気候変動(TCFD提言に基づく情報開示)
排出量算定と開示手法
環境への取り組みは2000年度よりISO認証の取得と維持を目標として活動してきました。しかし、深刻さを増す地球温暖化対策として、自社の省エネ活動に加え、サプライ・バリューチェーン全体での脱炭素活動への移行を図り、2022年度よりTCFDに賛同してGHGプロトコルに準じた活動へと舵を切っています。
商社という特性上、自社のScope1・2の排出量は事業規模の割に少ないといえます。流通商社という特質を活かして、仕入先・販売先を巻き込んだサプライチェーン全体の脱炭素化を推進することが社会的な責任だと認識しています。
自社Scope1・2及びScope3のカテゴリ別排出量を把握するために「GBP App」として、SaaS型の脱炭素算定アプリケーションを導入しています。
これはzerobord社のクラウドサービスを一部カスタマイズしたもので、全世界の主要拠点やグループ会社にも入力させることで総量把握と、月・年次比較による脱炭素の進捗の見える化を実現しています。

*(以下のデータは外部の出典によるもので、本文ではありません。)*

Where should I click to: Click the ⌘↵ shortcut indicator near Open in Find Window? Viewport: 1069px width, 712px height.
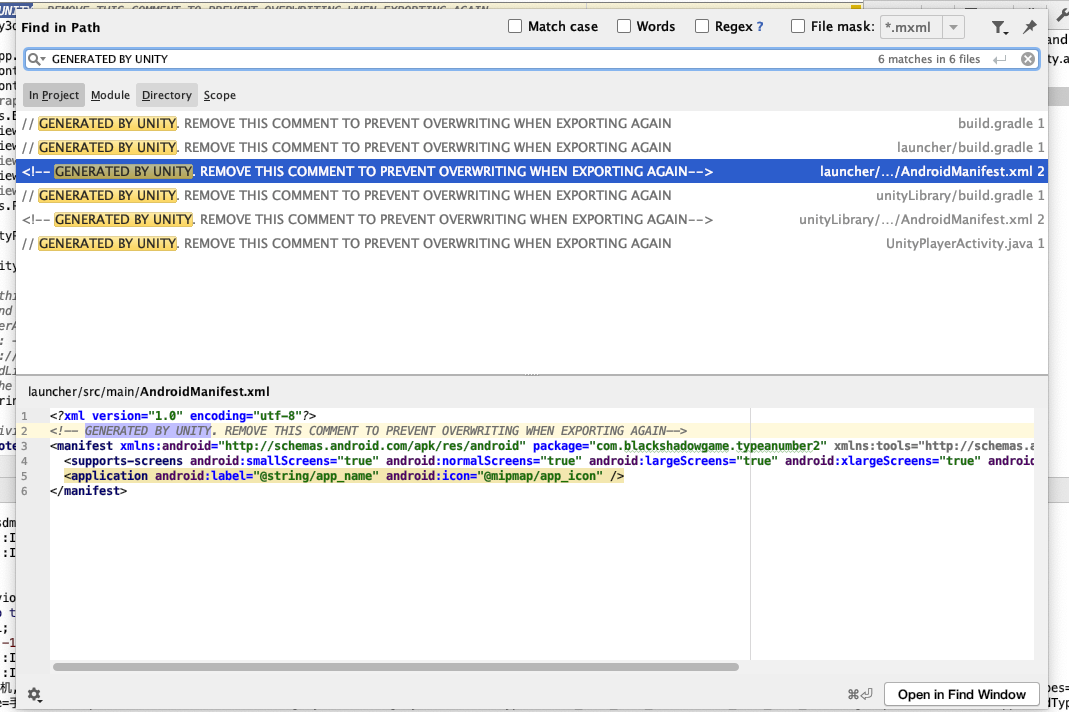point(858,693)
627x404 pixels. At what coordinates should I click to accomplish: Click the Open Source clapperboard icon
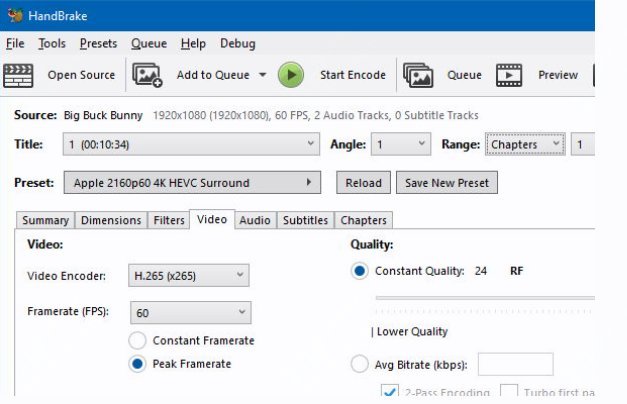[19, 75]
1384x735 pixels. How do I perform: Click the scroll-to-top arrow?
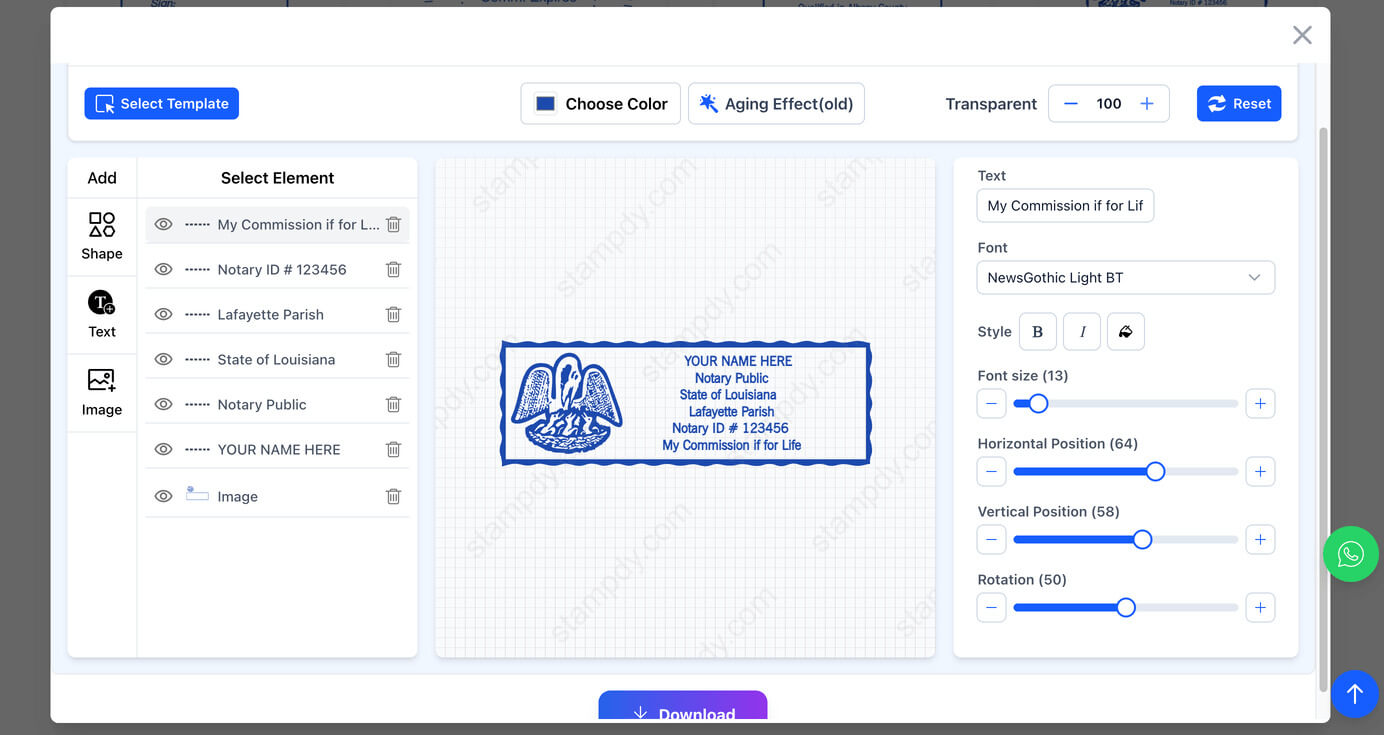(1355, 694)
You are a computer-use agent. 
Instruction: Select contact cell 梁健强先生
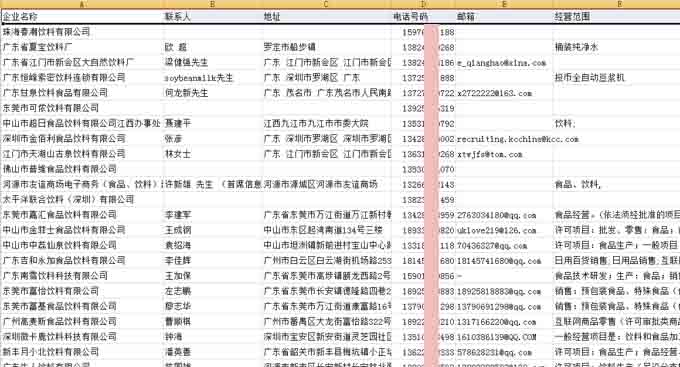coord(212,62)
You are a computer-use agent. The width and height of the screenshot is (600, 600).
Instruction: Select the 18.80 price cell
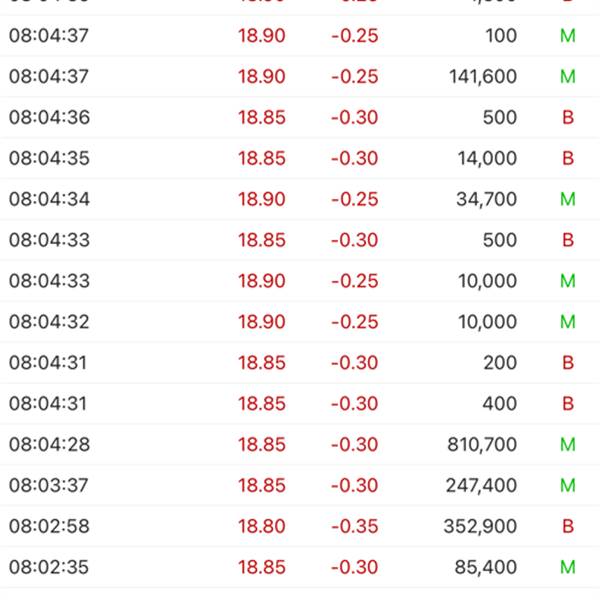[261, 526]
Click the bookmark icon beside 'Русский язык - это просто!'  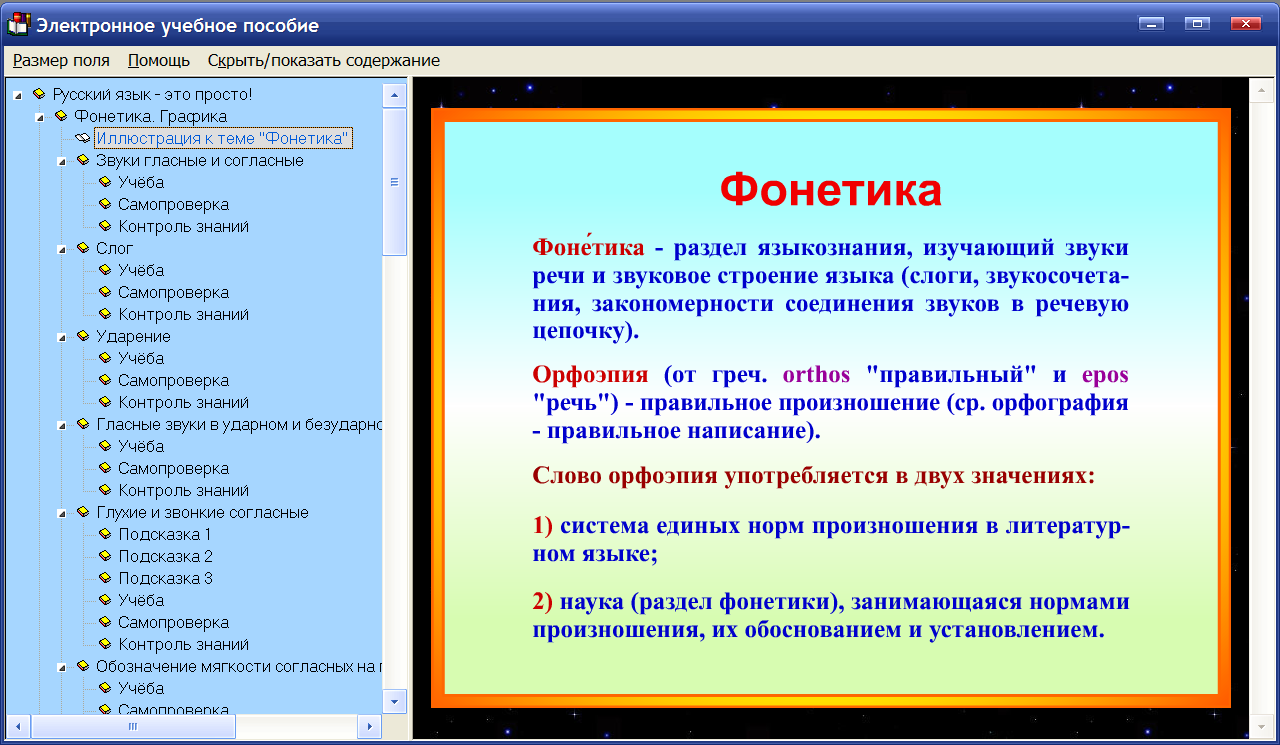[39, 94]
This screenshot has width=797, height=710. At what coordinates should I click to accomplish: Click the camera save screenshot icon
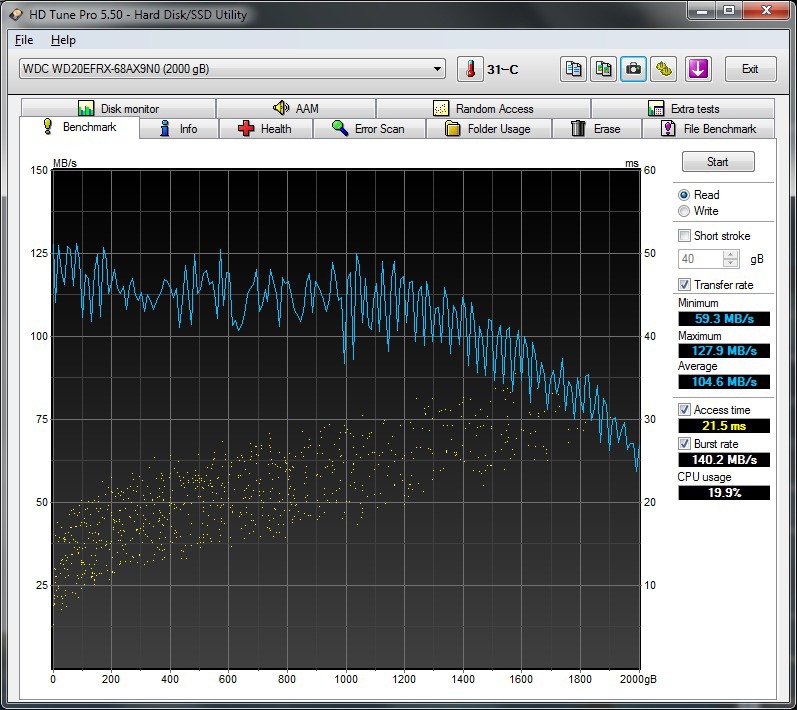tap(634, 69)
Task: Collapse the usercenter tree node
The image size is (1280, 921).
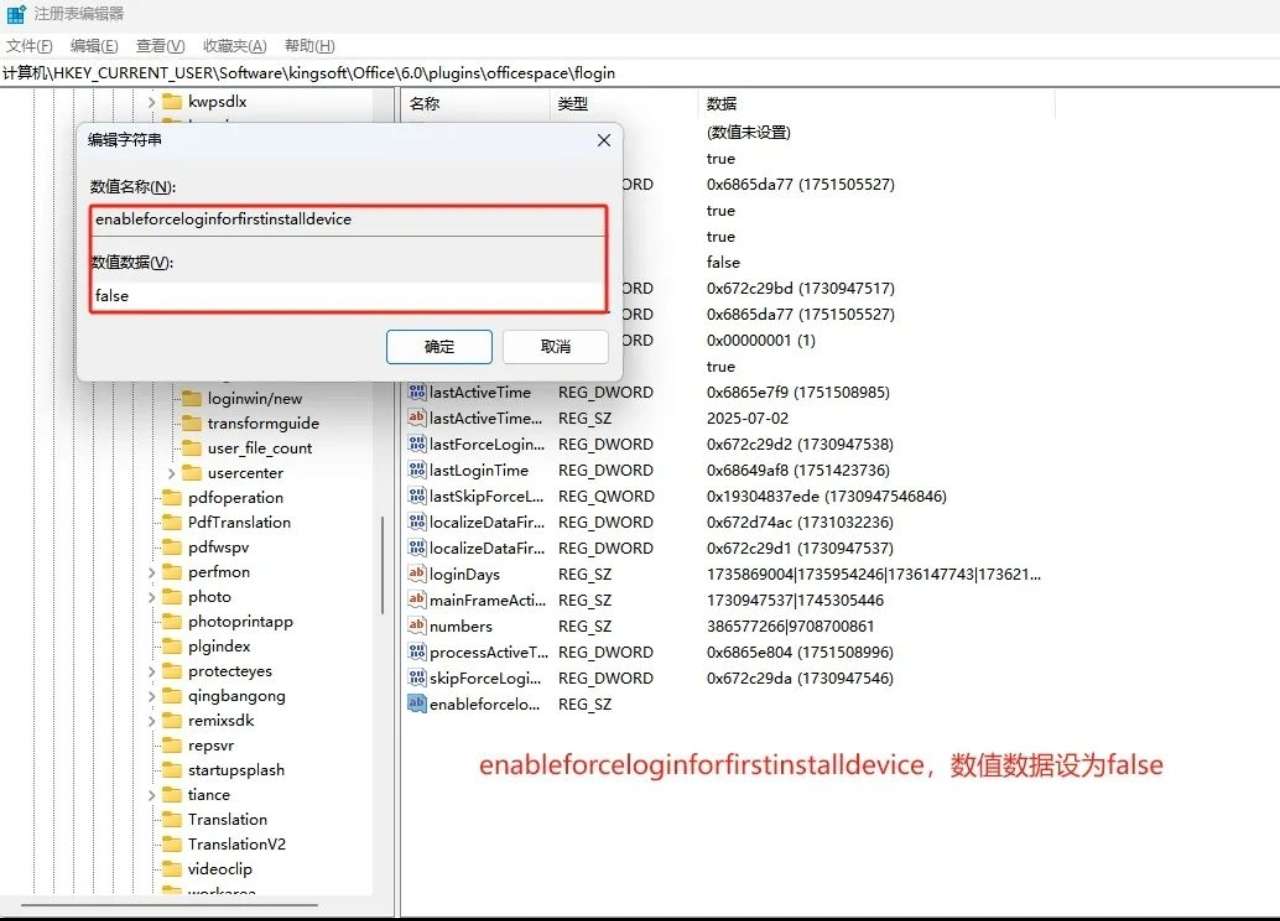Action: [x=170, y=472]
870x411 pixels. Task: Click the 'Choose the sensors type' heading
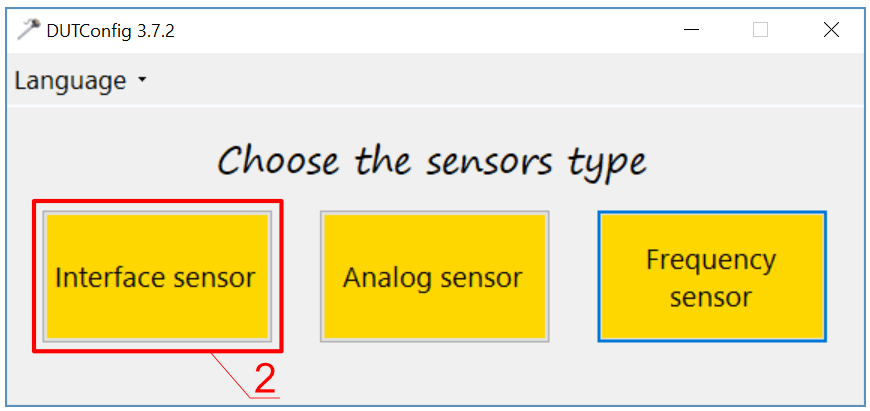click(x=432, y=160)
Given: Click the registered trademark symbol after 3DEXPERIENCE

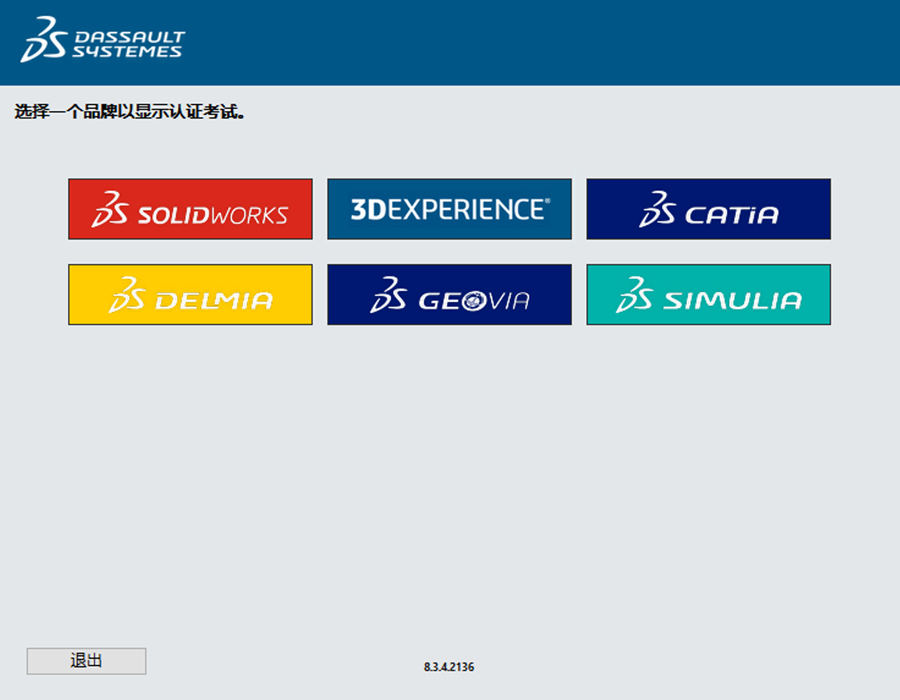Looking at the screenshot, I should coord(546,201).
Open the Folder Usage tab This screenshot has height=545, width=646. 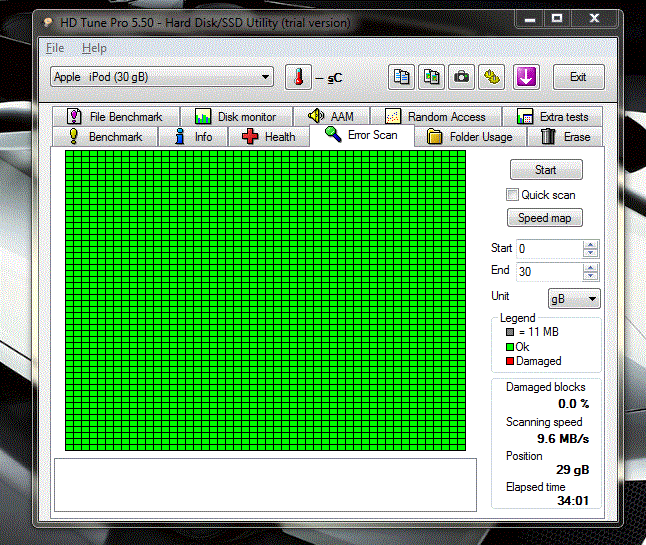coord(469,137)
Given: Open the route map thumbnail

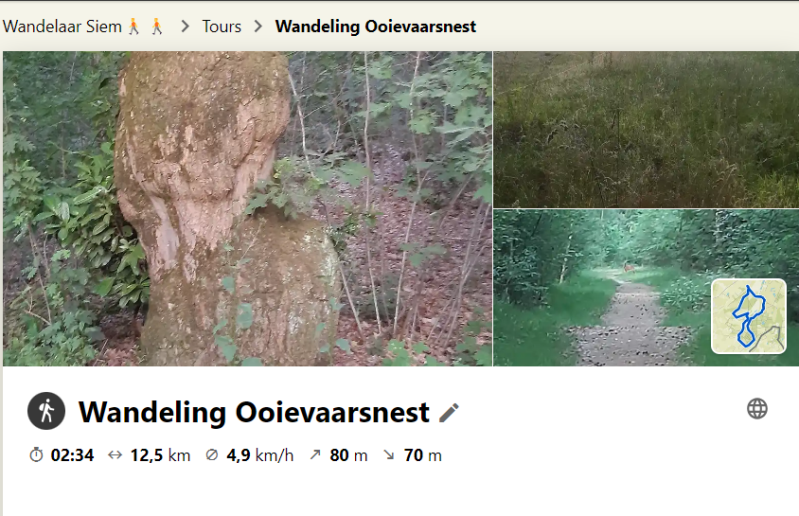Looking at the screenshot, I should (x=749, y=316).
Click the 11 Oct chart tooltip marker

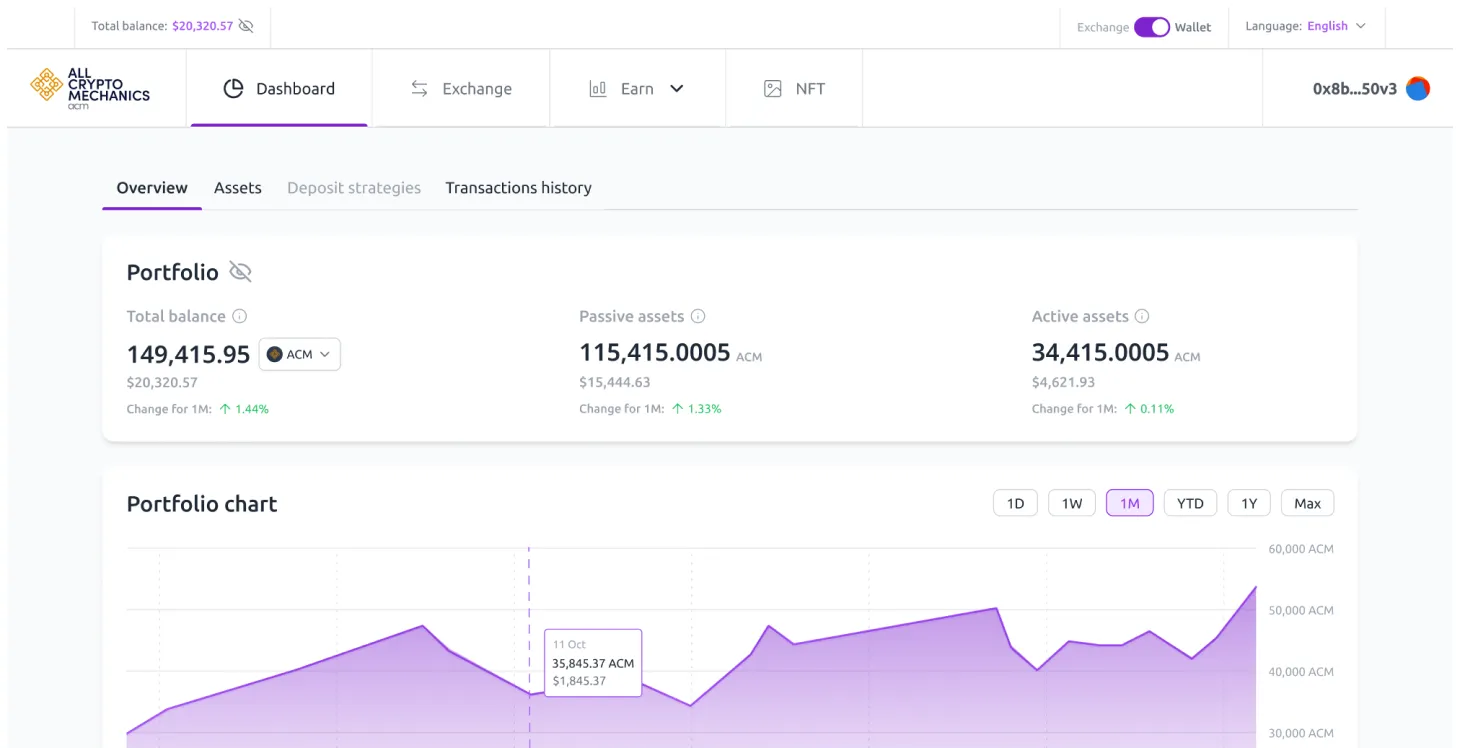tap(592, 662)
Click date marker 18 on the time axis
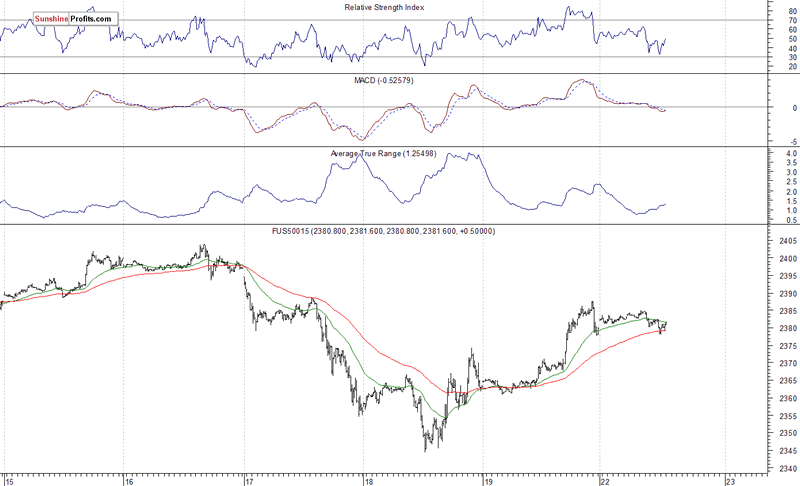Image resolution: width=800 pixels, height=486 pixels. [368, 479]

併せて、当社サプライチェーンへも有・無償提供し、協働による活動の強化を目指しています。
環境マネジメント体制
気候変動課題の最高執行責任を有するのは最高経営責任者(CEO)です。マネジング機関は2023年4月に設置したサステナビリティ推進会議であり、年1回、方針、指示及び進捗確認を行います。また、実務運営は年4回開催される環境委員会が行っており、各部署から選出された委員とともに方針についての協議や課題抽出を行います。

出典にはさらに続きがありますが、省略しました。